Profilo basso, nessuna esultanza, nessun attacco. Anzi, semplice e lucida analisi dei fatti. Federico Basile ha rifilato un’altra lezione soprattutto ai politici della Sinistra che oggi esultano (sigh!) per i rilievi della Corte dei Conti al Ponte sullo Stretto. Da sempre, il Sindaco di Messina ha usato la logica – e l’intelligenza – nell’approccio al tema. Nessuna indicazione di partito, nessun condizionamento politico, ma solo tutela e difesa della propria città. E l’approccio oggi rimane lo stesso.
“Ieri c’è stata la decisione della Corte dei Conti che dovrà essere motivata entro 30 giorni per capire se si tratta di un tema di copertura finanziaria o di percorso amministrativo. E’ chiaro che, come tutte le leggi che devono essere completate se l’iter a un certo punto si inceppa vuol dire che c’è qualcosa che deve essere allineato alle procedure normative” ha detto ad AGI il Sindaco di Messina Federico Basile. “C’è – prosegue – una volontà politica di portare avanti l’opera, questo sembra chiaro, in questi anni si è portato avanti l’iter con tanta velocità, l’ultimo passaggio ha avuto uno stop, bisogna capirne i motivi”.

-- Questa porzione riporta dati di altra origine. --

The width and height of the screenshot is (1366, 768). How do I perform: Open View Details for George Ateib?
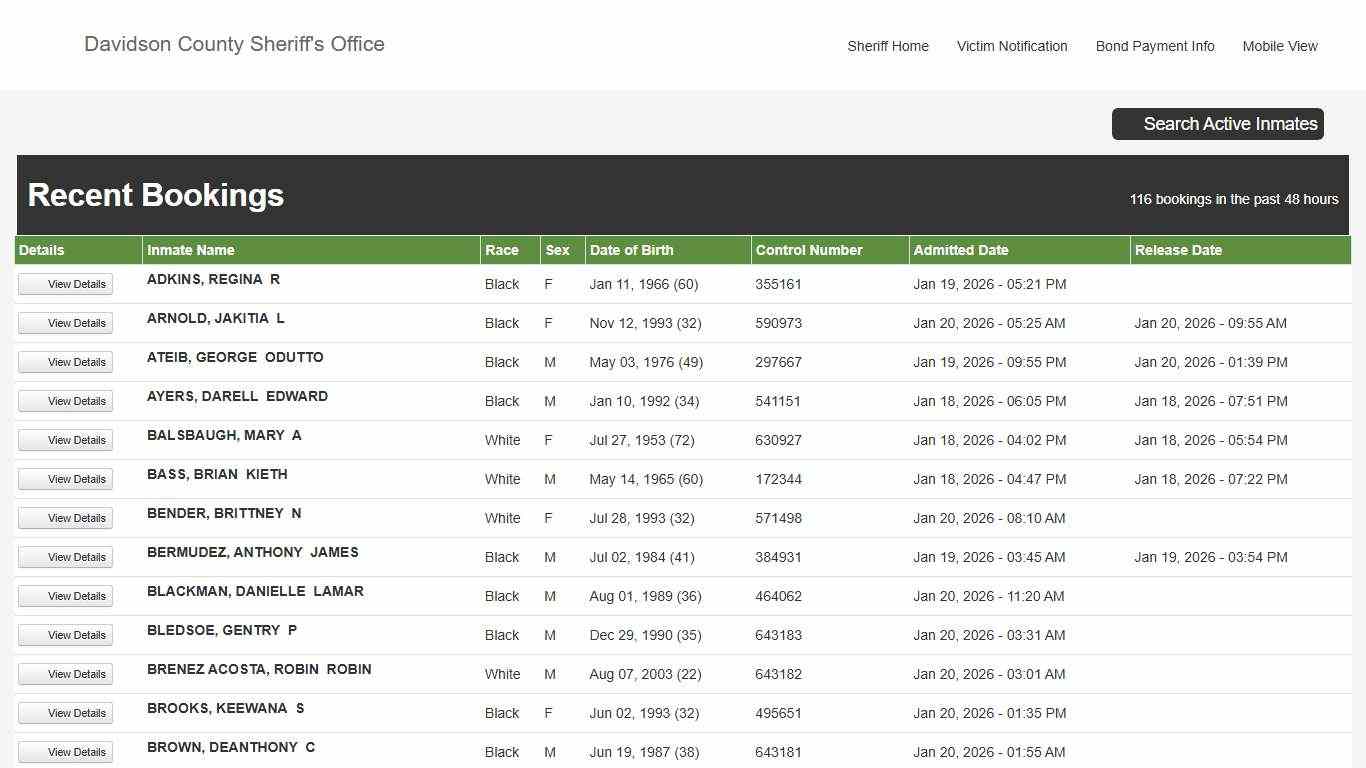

Il governo, dice ancora Basile, “ha intenzione di andare avanti, magari attendendo le motivazioni, e questo è abbastanza chiaro, certo dobbiamo capire cosa dice la Corte dei Conti, cosa scrive e cosa rileva, se è un problema di natura di copertura contabile ha un senso, se c’è un problema di atto amministrativo di legittimità ne ha un altro. E’ una procedura che comunque in questo momento manca dell’ultimo tassello giuridico, quindi prima di commentare attenderei i contenuti, fermo restando che l’intendimento del governo, che appare palese, è quello di procedere. Quindi siamo né più e né meno come prima, ma con un elemento nuovo che è da discutere e da valutare”.